Jef Van Baelen
Jef Van Baelen Journaliste Knack

En devenant champion du monde l’an dernier, le coureur dit avoir réussi sa carrière mais demeure un tueur.

Pijnacker, 2004. Sven Nys est leader de la Coupe du Monde de cyclocross. Richard Groenendaal, son coéquipier néerlandais, domine la course. Il peut prétendre à la victoire en Coupe du Monde si Nys ne termine pas parmi les six premiers. Tous les Belges signent la course de leur vie pour vaincre Sven Nys. Celui-ci termine septième et voit les visages de ses compatriotes s’illuminer de joie. Le champion serre les poings :  » Ils n’ont pas réalisé que leur mesquinerie m’avait en fait sublimé. Ce cross est une période charnière de ma carrière. Je me suis dit : Vous ne m’aurez plus. Ce changement devait aussi se traduire par un titre mondial. Un an plus tard, j’avais atteint mon objectif « .

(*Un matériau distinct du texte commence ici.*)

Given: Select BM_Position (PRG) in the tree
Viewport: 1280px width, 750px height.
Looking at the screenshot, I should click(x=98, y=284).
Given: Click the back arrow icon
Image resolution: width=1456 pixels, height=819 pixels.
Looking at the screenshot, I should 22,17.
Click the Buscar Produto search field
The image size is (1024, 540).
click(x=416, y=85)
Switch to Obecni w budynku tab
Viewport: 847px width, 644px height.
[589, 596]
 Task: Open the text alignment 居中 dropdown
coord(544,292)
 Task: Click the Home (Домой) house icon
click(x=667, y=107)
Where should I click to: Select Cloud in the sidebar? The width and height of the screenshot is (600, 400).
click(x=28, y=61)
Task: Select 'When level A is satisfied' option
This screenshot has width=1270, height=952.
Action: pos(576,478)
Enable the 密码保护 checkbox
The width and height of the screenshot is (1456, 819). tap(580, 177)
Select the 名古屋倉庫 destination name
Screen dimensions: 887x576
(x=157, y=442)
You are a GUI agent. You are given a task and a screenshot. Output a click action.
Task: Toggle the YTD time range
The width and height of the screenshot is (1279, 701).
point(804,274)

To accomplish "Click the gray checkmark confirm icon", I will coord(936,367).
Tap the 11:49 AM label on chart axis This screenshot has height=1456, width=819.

Pendant des années, Sven Nys paraissait trop gentil pour s’imposer au plus haut niveau. Il était également poursuivi par le doute. Ainsi, lorsqu’il découvrait un parcours trop plat, trop roulant, il s’avouait vaincu avant même de prendre le départ. Il traînait un autre fardeau : son talent inné, qui le condamnait à la victoire, notamment au championnat du monde. Sven Nys reconnaît que son triomphe à Sankt-Wendel l’an dernier l’a libéré :  » Jour après jour, j’étais confronté à un constat. Vous pouvez gagner toutes les épreuves possibles, votre palmarès est incomplet sans titre mondial. Avant, j’étais souvent envahi par la peur de l’échec. Tous les observateurs me pointaient comme favori mais quand toutes les conditions n’étaient pas réunies pour mon plan de course, je sombrais. Les gens en ont conclu que j’étais incapable de résister à la pression mais je devais gagner un Mondial pour me libérer. Je doutais tellement que j’enviais l’audace et la sérénité de Bart Wellens… Après St-Wendel, j’ai retrouvé le plaisir de courir. Même quand j’ai de la poisse, comme à Hofstade l’année dernière, je ne me laisse plus décourager. Je me bats jusqu’au bout. Qu’il pleuve, qu’il vente, que le parcours soit boueux ou venteux, peu importe, dorénavant. Je sais que je suis le meilleur, que ma condition physique me permettra de dominer la course. Dans le passé, je m’appuyais beaucoup trop sur ma technique « .

On peut l’insulter

Nys a vécu un autre moment-clef. Au Mondial 2000 en Hollande, Groenendaal a profité de la zizanie qui dévastait le camp belge pour filer vers la victoire et Sven a été la cible des critiques. Aujourd’hui encore, il se fait parfois traiter de… Hollandais :  » Cela me fait mal mais j’ai appris à vivre avec. Ce jour-là, j’ai compris la nature humaine. Je reste persuadé d’avoir pris la bonne décision « .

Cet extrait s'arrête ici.